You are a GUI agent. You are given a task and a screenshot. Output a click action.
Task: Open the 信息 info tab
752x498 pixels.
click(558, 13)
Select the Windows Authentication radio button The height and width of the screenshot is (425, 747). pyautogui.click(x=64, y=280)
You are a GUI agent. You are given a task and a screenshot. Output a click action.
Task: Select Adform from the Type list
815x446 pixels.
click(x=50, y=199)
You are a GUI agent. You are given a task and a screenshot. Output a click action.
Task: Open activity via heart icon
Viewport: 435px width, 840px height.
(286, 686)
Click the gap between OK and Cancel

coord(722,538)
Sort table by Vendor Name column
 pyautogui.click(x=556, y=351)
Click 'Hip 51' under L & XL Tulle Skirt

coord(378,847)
---
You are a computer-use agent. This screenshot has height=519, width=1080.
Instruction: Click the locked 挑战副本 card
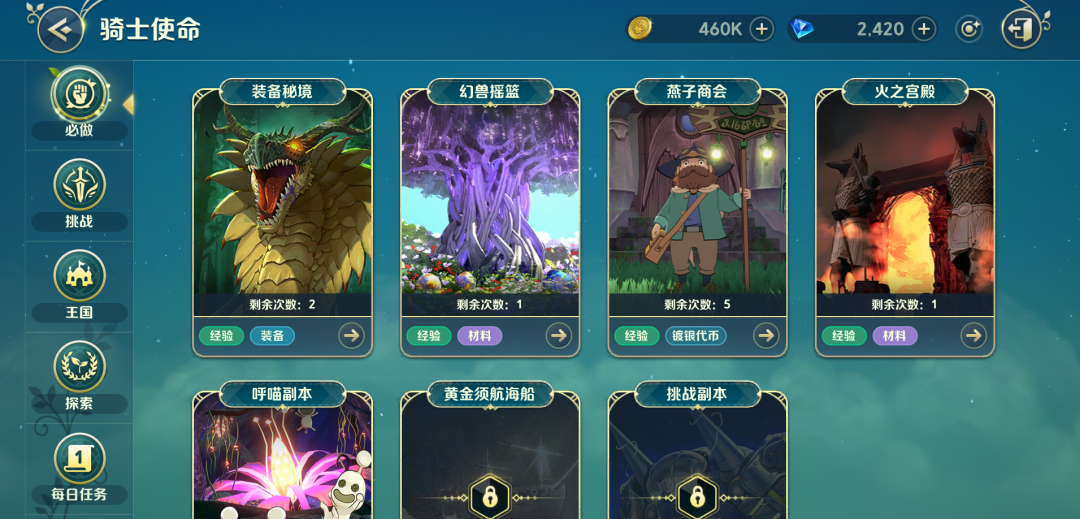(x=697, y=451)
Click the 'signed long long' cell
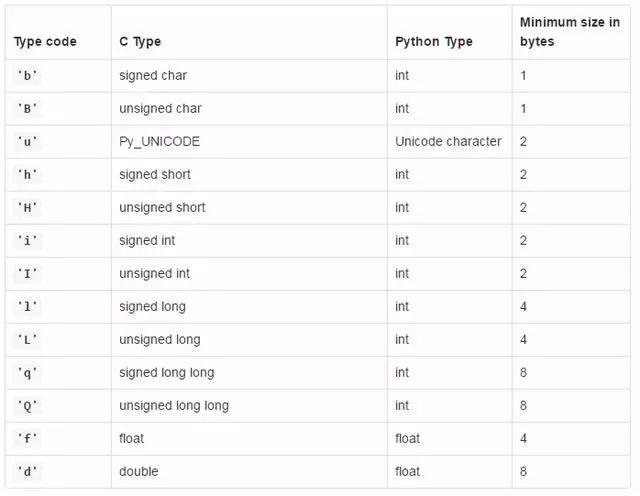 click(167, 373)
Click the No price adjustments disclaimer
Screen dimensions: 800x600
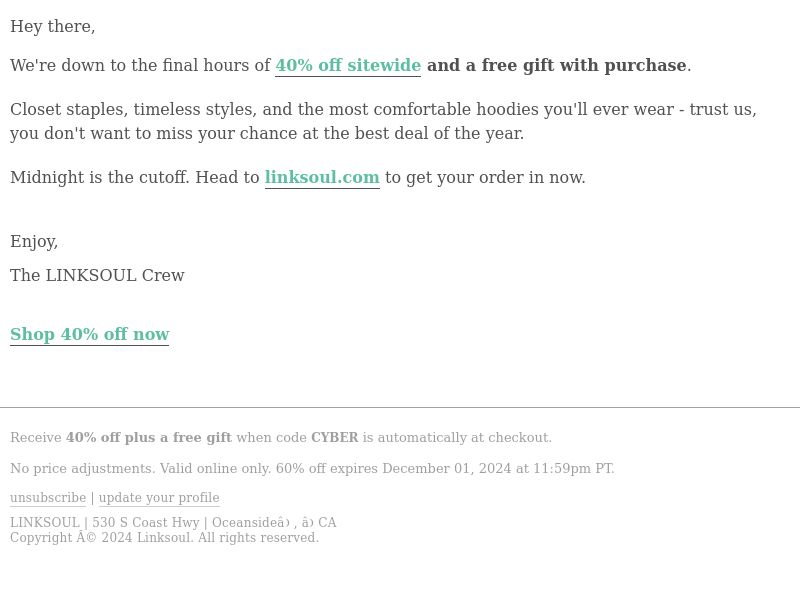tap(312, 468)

Exercise brief
Wherever a line contains the string "Open", copy that line from the data.

Solved problem
Task: Open the 信息 info tab
Task: Open activity via heart icon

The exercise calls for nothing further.